I very much agree and this is a really major missing piece for me.
On the one hand there is the Bill Davis school of editing for people who are deliriously happy making all their selections in a browser environment and who feel that the job is pretty much done once this has been accomplished ... OK, so I simplify for rhetorical effect, but you know what I mean!
On the other hand, there is a popular school of thought that likes to do their editing on the timeline, in the sense of making selects as a sequence rather than a folder/bin/collection of assorted clips.
The huge advantage to the latter way of working is that you can immediately see how the different clips might fit together, but also get a feel for how they flow into one another.
When you make selects in the timeline you can already feel the edit coming together as an edit (rather than just a list of decisions about what to include or exclude).
Ideas start to come together about the organization of the material that might never have occurred to you if you hadn't been working this way.
More than anything else, you get to know your material in a very real sense, but you keep watching it and rewatching it. (I've seen quite a few feature editors who even like to keep alt takes back-to-back in their scene assemblies, just so they can continously be evaluating - and re-evaluating - the different choices.)
Conversely, the former school of thought involves staring at a database of clips that is effectively inert - there is no synergy between one clip and another, not way of knowing how they might fit together from just lookoing at them this way.
And most disadvantageous of all - and I know this because I've seen too many editors work this way - a lot of good material simply gets lost because it is not being reviewed enough. There is a feeling that because the browser has been organized and selections made that the onus of reviewing the material has somehow been removed. Time and again I've seen editors looking at bins full of detailed clip names and thumbnails and all sorts of organizational aids, but not really knowing what's actually in those clips becaue they've only looked at them once.
One of the key lessons of editing is that the really good stuff - that one little moment that will really make your edit sing (or possibly get you out of that impossible hole that you can't fix any other way) will very probably be hidden somewhere you least expect it.
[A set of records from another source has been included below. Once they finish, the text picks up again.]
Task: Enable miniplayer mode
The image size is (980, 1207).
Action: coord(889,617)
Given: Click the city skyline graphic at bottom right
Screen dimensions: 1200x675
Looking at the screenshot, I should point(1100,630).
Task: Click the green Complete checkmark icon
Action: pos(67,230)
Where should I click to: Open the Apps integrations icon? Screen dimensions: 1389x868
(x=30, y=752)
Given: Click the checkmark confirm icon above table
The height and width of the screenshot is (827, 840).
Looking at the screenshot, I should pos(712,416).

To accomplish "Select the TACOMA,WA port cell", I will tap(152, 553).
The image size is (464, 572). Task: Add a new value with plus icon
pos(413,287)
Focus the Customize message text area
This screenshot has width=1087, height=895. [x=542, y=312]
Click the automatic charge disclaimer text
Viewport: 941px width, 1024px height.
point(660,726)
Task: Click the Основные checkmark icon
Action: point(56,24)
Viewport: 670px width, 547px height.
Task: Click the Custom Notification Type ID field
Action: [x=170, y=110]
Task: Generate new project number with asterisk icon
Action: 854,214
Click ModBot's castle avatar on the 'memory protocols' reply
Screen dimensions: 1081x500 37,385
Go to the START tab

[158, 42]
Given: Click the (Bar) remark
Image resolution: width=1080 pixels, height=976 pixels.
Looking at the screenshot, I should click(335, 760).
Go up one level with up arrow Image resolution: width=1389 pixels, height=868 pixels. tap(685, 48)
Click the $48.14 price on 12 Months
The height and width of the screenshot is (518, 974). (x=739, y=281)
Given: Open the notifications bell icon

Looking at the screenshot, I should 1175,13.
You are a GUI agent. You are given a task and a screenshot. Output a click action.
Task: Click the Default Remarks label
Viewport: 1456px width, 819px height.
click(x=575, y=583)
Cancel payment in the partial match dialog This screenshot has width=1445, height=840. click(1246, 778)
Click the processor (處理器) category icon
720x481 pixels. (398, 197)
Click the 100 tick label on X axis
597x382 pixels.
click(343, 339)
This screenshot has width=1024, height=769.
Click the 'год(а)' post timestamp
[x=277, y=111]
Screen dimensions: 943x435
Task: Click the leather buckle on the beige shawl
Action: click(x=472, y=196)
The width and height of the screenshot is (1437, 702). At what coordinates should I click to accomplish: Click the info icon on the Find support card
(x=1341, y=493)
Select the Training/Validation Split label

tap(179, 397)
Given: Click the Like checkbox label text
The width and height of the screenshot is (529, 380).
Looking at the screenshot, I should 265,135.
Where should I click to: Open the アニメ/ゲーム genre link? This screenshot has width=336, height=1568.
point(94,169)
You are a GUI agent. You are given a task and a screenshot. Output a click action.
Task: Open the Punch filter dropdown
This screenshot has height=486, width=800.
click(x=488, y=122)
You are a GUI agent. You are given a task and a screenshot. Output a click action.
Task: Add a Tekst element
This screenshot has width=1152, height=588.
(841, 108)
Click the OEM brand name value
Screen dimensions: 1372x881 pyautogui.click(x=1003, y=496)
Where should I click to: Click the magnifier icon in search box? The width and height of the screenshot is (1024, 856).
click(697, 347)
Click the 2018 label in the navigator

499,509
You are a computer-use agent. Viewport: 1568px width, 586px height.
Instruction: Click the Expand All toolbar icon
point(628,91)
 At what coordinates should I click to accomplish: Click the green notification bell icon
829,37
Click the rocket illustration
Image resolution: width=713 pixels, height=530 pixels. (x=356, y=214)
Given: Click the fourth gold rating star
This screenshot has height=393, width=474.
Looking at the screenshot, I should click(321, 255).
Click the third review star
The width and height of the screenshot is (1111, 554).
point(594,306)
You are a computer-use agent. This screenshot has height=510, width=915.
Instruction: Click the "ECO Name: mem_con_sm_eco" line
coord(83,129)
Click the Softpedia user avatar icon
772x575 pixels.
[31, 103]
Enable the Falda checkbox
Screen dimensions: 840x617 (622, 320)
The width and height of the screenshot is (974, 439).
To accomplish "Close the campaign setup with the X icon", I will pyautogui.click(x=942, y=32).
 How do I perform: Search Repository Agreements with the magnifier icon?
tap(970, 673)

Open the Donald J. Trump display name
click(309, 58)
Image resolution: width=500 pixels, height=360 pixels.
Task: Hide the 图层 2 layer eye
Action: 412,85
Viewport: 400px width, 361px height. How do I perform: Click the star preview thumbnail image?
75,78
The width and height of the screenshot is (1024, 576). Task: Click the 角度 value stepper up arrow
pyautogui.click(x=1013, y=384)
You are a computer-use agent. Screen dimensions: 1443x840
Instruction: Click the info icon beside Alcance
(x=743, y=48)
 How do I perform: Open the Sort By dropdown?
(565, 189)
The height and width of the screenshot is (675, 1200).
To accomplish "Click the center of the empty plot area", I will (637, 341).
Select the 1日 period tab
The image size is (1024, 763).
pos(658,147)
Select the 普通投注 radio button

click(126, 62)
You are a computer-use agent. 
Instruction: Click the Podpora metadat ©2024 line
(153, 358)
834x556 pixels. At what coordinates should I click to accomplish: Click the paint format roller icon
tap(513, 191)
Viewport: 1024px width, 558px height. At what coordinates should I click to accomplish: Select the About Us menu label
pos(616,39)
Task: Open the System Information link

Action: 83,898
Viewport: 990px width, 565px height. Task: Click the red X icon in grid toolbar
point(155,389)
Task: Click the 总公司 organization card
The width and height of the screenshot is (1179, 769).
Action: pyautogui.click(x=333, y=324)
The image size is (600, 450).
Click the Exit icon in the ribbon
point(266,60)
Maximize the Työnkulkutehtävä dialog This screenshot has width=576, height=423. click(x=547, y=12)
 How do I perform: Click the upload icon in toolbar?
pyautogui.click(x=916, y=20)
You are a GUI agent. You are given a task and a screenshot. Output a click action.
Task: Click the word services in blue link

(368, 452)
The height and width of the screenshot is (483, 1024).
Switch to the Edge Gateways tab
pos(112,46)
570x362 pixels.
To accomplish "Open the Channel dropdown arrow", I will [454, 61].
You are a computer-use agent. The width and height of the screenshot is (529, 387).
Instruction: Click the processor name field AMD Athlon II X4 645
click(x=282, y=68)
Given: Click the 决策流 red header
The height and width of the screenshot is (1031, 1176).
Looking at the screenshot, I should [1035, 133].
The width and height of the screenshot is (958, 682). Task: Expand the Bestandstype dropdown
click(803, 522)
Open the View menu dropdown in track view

And I think the FCPX model with its insidiously seductive data management tools makes the danger of losing track of your material all the more acute. There's clearly even more of a sense in which the organization takes the place of the actual editing. There is a real potential for false confidence, confidence that you've rejected, and selected, the right stuff and you can start the edit from that point - without going continually going back.
Bill Davis tellingly describes this as a "two-stage process" - organize first, edit later. My concern about this is that "stage one" seems to be shutting the door on the selection process as though it's all done and dusted.
For me, and it's just a personal judgement, editing is essentially one process from start to finish and it's a process that involves continuous evaulation - and more importantly re-evaluation - of the material.
That's why I'm not sure that FCPX is necessarily a force for good in all this!